Error in py_run_file_impl(file, local, convert) : 
  Unable to open file 'setup_smtp.py' (does it exist?)
Error in py_get_attr_impl(x, name, silent) : 
  AttributeError: module '__main__' has no attribute 'message'
Calls: paste0 ... py_get_attr_or_item -> py_get_attr -> py_get_attr_impl
Execution halted

This github answer https://github.com/rstudio/reticulate/issues/232) makes it sound like reticulate can only be used within RStudio - at least for what I'm trying to do. Does anyone have suggestions?

Sample R script:

library(tidyverse)
library(reticulate)
library(lubridate)

n_rows <- 10
time_raw <- now()

result <- paste0("\nAdded ", n_rows, 
                 " rows to data file at ", time_raw, ".")

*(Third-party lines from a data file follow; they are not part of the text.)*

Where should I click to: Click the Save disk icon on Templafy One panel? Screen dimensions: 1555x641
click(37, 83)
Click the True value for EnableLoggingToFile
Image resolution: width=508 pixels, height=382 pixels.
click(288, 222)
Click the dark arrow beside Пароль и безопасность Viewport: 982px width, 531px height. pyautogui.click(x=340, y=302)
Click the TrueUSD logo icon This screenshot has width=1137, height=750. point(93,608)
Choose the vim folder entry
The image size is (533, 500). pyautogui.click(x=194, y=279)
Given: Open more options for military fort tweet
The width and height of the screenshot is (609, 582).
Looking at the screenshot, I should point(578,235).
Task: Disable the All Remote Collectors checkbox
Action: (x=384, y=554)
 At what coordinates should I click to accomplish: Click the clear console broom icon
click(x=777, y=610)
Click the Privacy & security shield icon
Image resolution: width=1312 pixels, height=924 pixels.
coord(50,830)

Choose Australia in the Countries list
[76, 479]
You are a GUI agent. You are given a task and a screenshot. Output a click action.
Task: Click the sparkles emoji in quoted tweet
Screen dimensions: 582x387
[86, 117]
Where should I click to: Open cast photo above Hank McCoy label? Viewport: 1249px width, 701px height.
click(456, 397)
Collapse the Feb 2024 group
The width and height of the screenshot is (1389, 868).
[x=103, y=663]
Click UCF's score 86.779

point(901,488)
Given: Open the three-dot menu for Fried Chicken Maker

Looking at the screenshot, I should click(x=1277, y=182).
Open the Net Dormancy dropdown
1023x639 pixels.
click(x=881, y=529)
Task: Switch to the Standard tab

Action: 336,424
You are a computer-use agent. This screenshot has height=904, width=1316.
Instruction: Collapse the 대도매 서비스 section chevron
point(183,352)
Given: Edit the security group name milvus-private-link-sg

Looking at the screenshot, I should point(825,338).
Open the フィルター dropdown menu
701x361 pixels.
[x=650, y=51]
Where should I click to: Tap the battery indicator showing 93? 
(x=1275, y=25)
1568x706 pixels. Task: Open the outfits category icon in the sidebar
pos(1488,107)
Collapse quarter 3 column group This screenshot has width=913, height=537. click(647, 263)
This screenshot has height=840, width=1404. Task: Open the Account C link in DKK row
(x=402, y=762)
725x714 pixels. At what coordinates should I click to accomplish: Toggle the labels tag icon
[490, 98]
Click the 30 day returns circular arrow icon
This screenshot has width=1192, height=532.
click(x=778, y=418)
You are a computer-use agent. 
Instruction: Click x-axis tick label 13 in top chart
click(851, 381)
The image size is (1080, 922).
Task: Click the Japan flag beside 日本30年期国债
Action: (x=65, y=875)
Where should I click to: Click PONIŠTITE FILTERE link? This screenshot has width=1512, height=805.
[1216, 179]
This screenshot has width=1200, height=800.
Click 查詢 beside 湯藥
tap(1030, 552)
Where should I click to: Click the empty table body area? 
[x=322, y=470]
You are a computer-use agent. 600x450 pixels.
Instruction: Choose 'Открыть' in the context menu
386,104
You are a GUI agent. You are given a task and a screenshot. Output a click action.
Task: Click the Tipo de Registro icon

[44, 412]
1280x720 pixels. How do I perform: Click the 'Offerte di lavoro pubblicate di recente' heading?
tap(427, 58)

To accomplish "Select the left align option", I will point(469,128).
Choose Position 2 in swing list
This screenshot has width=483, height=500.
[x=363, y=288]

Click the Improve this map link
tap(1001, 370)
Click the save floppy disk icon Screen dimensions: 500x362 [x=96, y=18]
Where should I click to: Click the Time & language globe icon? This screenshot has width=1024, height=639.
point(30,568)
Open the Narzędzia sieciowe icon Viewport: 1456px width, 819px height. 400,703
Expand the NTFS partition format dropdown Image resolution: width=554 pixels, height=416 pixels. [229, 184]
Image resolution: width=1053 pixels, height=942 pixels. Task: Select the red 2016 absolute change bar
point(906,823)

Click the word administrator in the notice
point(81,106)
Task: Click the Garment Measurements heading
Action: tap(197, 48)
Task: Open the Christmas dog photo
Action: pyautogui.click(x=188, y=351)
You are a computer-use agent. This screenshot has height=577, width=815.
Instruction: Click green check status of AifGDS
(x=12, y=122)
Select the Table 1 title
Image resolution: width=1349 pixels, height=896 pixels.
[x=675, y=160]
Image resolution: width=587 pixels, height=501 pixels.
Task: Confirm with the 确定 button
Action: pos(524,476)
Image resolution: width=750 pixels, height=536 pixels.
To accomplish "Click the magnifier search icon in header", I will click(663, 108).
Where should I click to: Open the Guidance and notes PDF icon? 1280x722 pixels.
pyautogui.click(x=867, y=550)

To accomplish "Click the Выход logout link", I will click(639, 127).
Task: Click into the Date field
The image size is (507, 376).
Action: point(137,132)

try(source_python("setup_smtp.py"))

message_final <- paste0(py$message, result)

try(smtpObj$sendmail(my_email, my_email, message_final))
try(smtpObj$quit())

The Python script ("setup_smtp.py") is like this:

#!/usr/bin/env python3
# -*- coding: utf-8 -*-
"""
Call from reticulate to log in to email
"""

import smtplib

my_email = '...'
my_password = '...'

smtpObj = smtplib.SMTP('smtp.office365.com', 587)
smtpObj.ehlo()
smtpObj.starttls()
smtpObj.login(my_email, my_password)

message = """From: My Name <email address>
To: My Name <email address>
Subject: Test successful!
"""

Solution

  • This execution problem

    This works correctly when I run it line by line from within RStudio. The problem is that it doesn't work when the script runs on schedule

    can stem from multiple reasons:

    1. Multiple Pythons

      You have multiple Python versions where smtplib is installed on one version (e.g., Python 2.7 or Python 3.6) and not the other. Check which Python is being used at command line, Rscript -e "print(Sys.which("python"))" and RStudio, Sys.which("python"). Explicitly define which Python.exe to run with reticulate's use_python("/path/to/python").


    1. Multiple Rs

      You have multiple R versions where Rscript uses a different version than RStudio. Check R.home() variable in both: Rscript -e "print(R.home())" and call R.home() in RStudio. Explicitly call the required Rscript in appropriate R version bin folder: /path/to/R #.#/bin/Rscript "/path/to/code.R".


    1. Multiple Reticulates

      You have multiple reticulate packages installed on same R version, residing in different library locations, each calling a different Python version. Check with the matrix: installed.package(), locating the reticulate row. Explicitly call library(reticulate, lib.loc="/path/to/specific/library").